这篇文章是针对real-time 图像分割做的工作，近期挂到arxiv上的。

最终的结果是可以在单独的GTX 980上每秒钟处理15张高分辨率cityscapes(1024*2048)的图片数据，同时在cityscapes测试集上保持72.9%的Mean IOU.

这篇文章的主要贡献有两部分:

1.对于一个典型的两输入的全卷积网络引入了空间稀疏性，展示了在提高inference速度的同时并没有随时太多精度；

2.展示了使用空间稀疏性，使用in-column和cross-column的链接、移除残差单元，能够25倍的缩小计算开销，丢掉一点精度。

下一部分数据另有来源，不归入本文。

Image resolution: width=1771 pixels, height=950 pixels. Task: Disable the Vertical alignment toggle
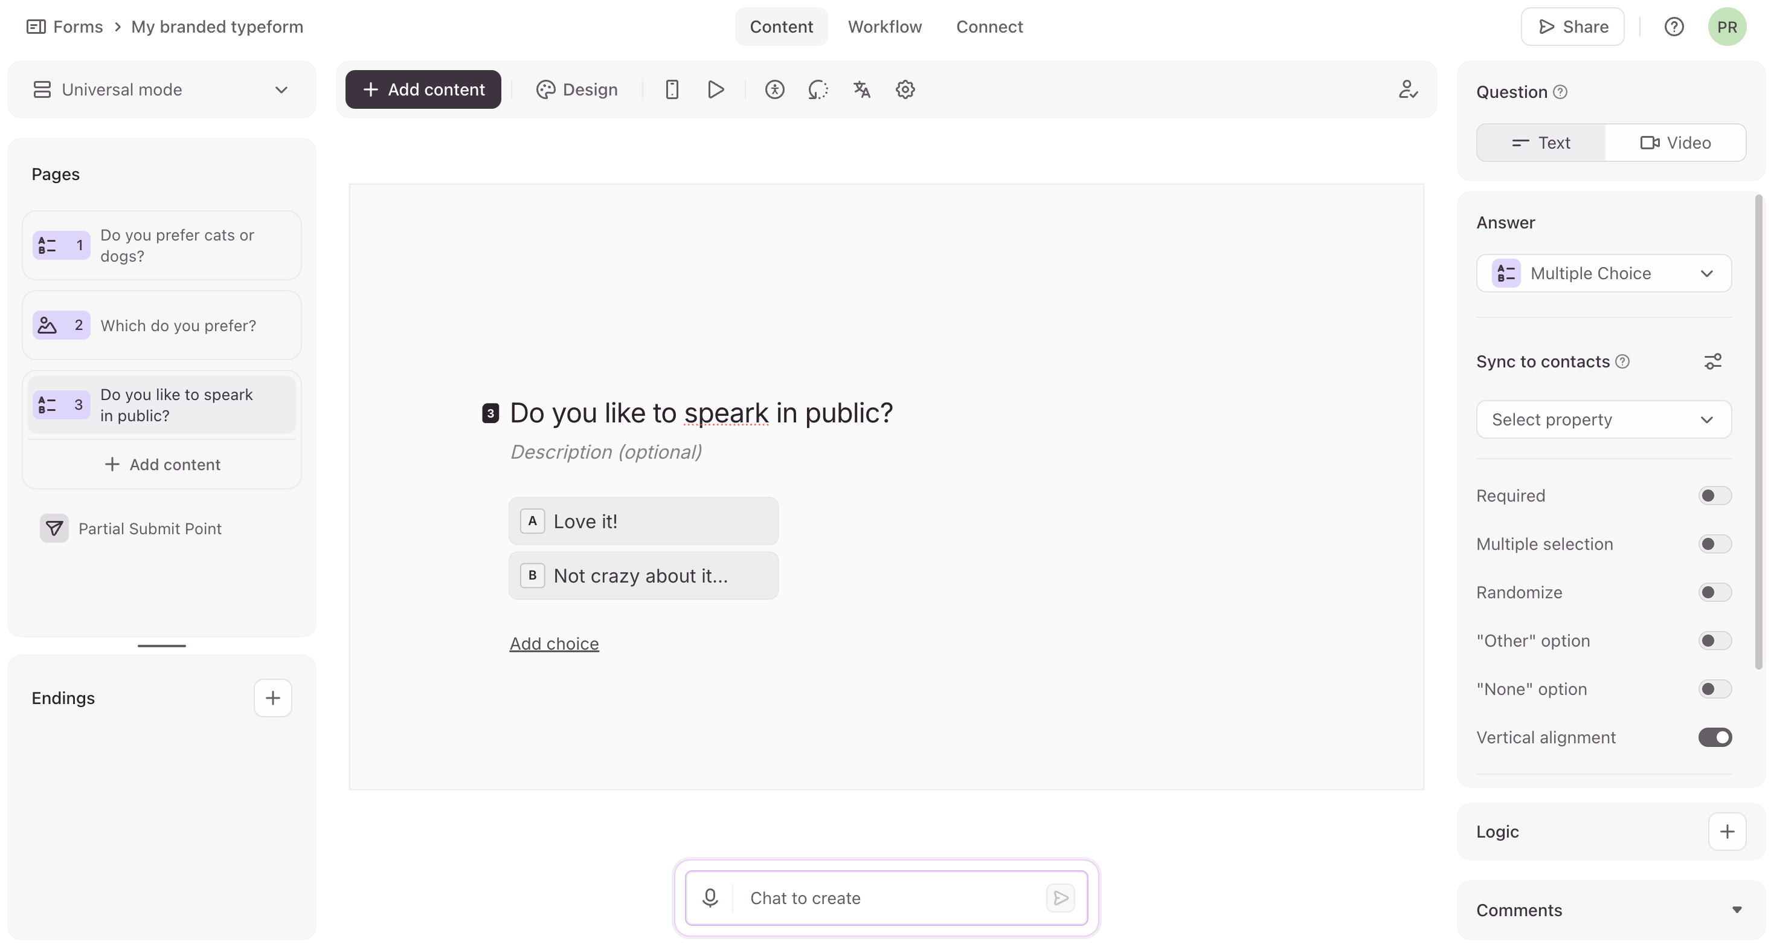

这篇文章提出的架构是这种two-column的架构，接受两个输入，一个是full-resolution, 另一个是half-resolution的input。

最后prediction的时候，可以从这两个分支的 score maps来计算the element-wise sum/max; 或者生成scale-aware的权重，然后计算加权的element-wise sum。实际上half-resolution的计算开销只有full-resolution的四分之一。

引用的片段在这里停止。